The method for manufacturing a flexible printed circuit board in accordance with the present invention may further comprise plating terminals of the circuit pattern after the sintering step (300).
In the plating step, the terminals are plated with a highly conductive metal, such as copper, silver, gold, etc. Through the terminals, the circuit pattern is electrically connected with other or different flexible circuit boards, or other electronic parts. The plating layer increases the connecting junctions of the circuit pattern in rigidity, thereby guaranteeing the reliability of the junctions.
Examination was made of the effect of sintering temperatures on specific resistivity, and bond strength and peel strength. For this, the same silver paste was printed into circuit patterns on a polyimide film, and the circuit patterns were sintered at different temperatures. The resulting sintered circuit patterns were measured for specific resistivity. In addition, the bond strength and the peel-off strength after plating of the sintered circuit patterns were measured and are expressed as “good” or “poor”. This test data is summarized in Table 1, below.

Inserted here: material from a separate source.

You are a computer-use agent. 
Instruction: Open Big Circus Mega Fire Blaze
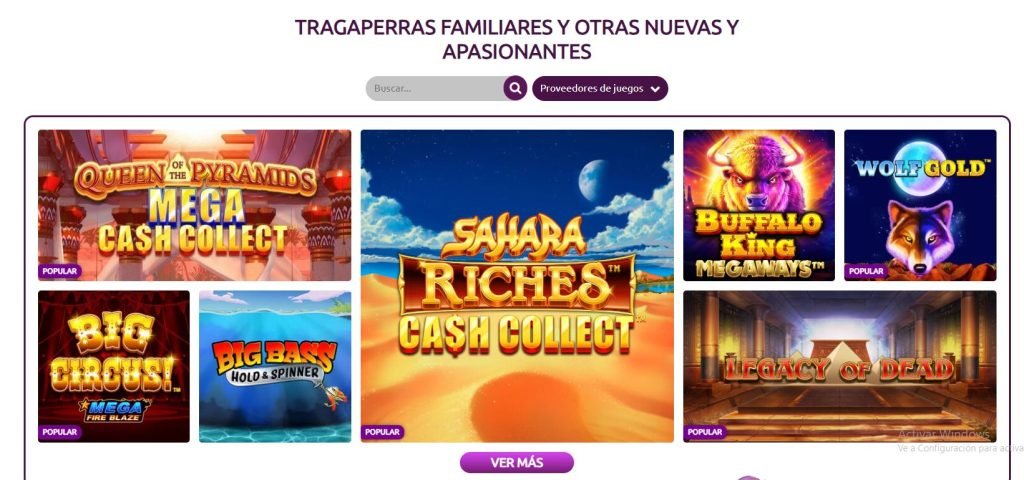coord(114,366)
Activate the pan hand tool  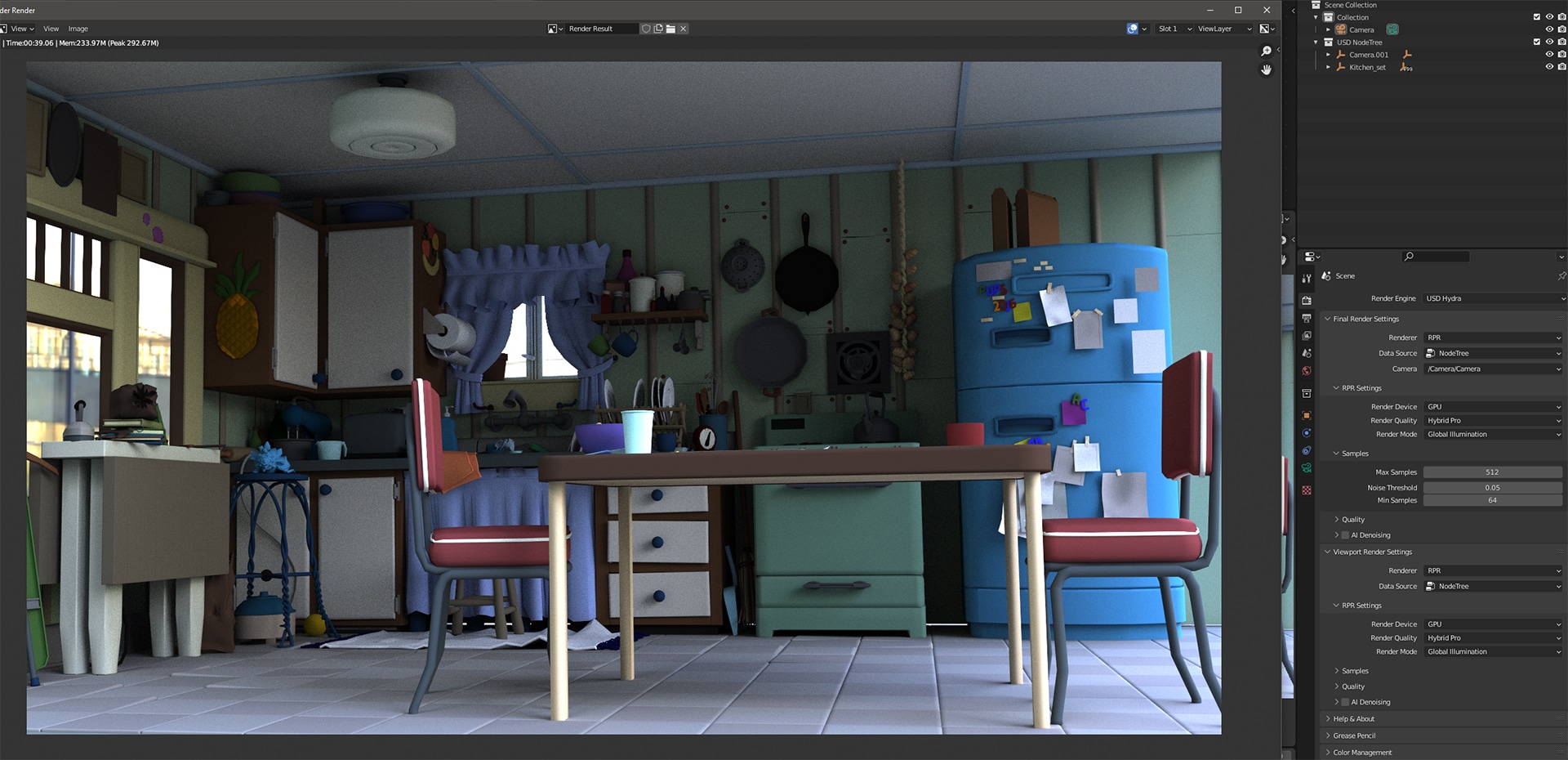tap(1266, 70)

In Examples 1 to 13 and Comparative Examples 1 and 2 of Table 1, the same silver paste comprising 87 wt % of a silver powder, 6 wt % of a polymer resin, and 7 wt % of a solvent was used to form identical circuit patterns on a polyimide film, followed by sintering the circuit patterns at respective temperatures to give flexible printed circuit boards. In this context, the silver power was identical in particle size distribution, mean particle size, and average density among the silver pastes used.

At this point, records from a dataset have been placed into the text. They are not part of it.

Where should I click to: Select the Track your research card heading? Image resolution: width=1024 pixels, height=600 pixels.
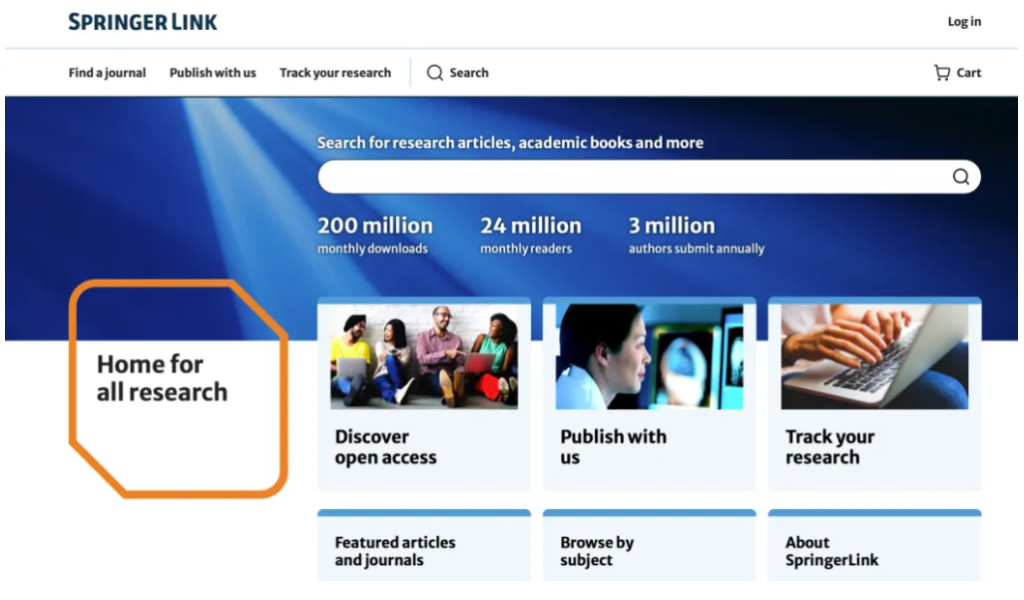coord(829,447)
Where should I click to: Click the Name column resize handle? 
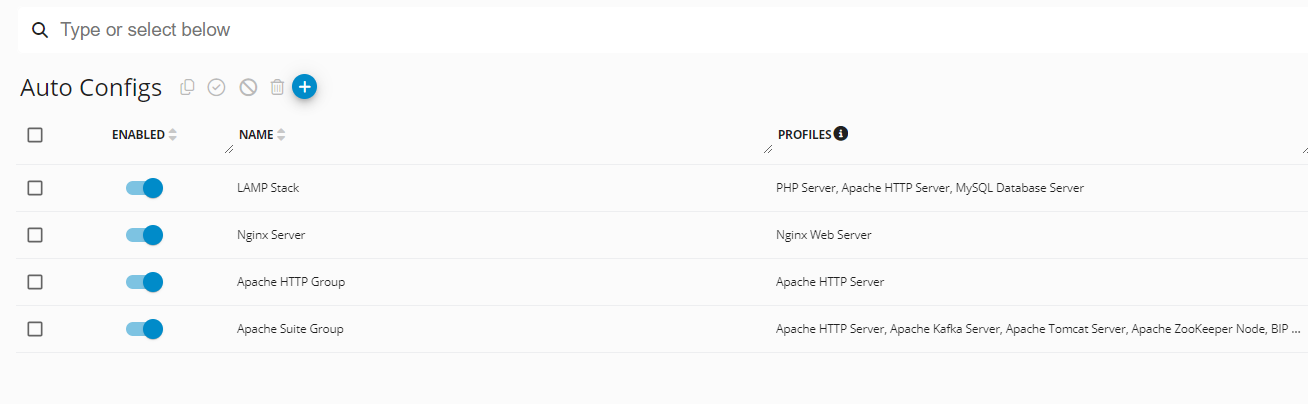[x=767, y=149]
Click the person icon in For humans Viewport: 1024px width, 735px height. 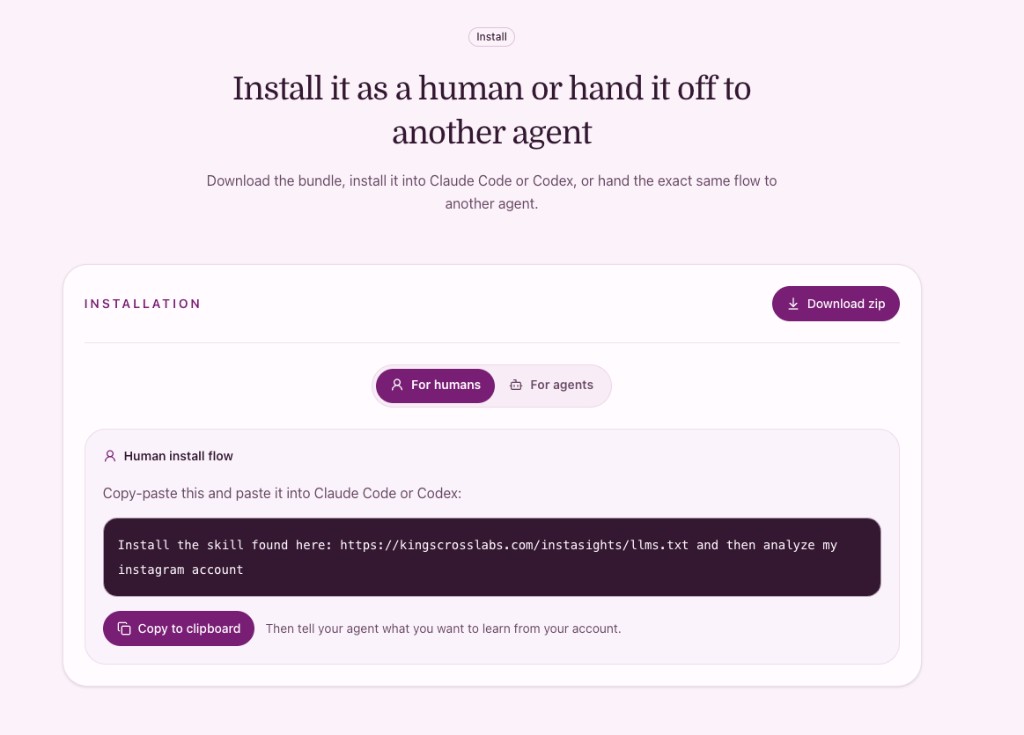click(397, 385)
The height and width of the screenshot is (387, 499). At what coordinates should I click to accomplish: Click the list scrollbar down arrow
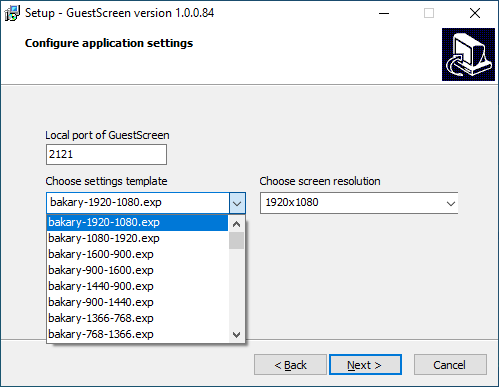236,334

As is understood from data of Table 1, when the circuit patterns were sintered at lower than 290° C., the specific resistivity exceeded the critical value 6.5 μΩ·cm while at a sintering temperature of 420° C., the circuit pattern had a decreased specific resistivity, and good bond strength with regard to the polyimide film, but exhibited poor peel-off strength after plating. When the sintering temperature exceeded 420° C., the circuit pattern decreased in specific resistivity, but was poor in both bond strength and peel-off strength after plating.
With reference to data of Table 1, the sintering step (300) may be preferably carried out at 290° C.˜420° C., and more preferably at 310° C.˜410° C. The sintering temperature range is set not only to limit the specific resistivity of the sintered circuit pattern within the desirable predetermined range, but also to guarantee satisfactory bond strength and peel-off strength after plating with regard to the polyimide film.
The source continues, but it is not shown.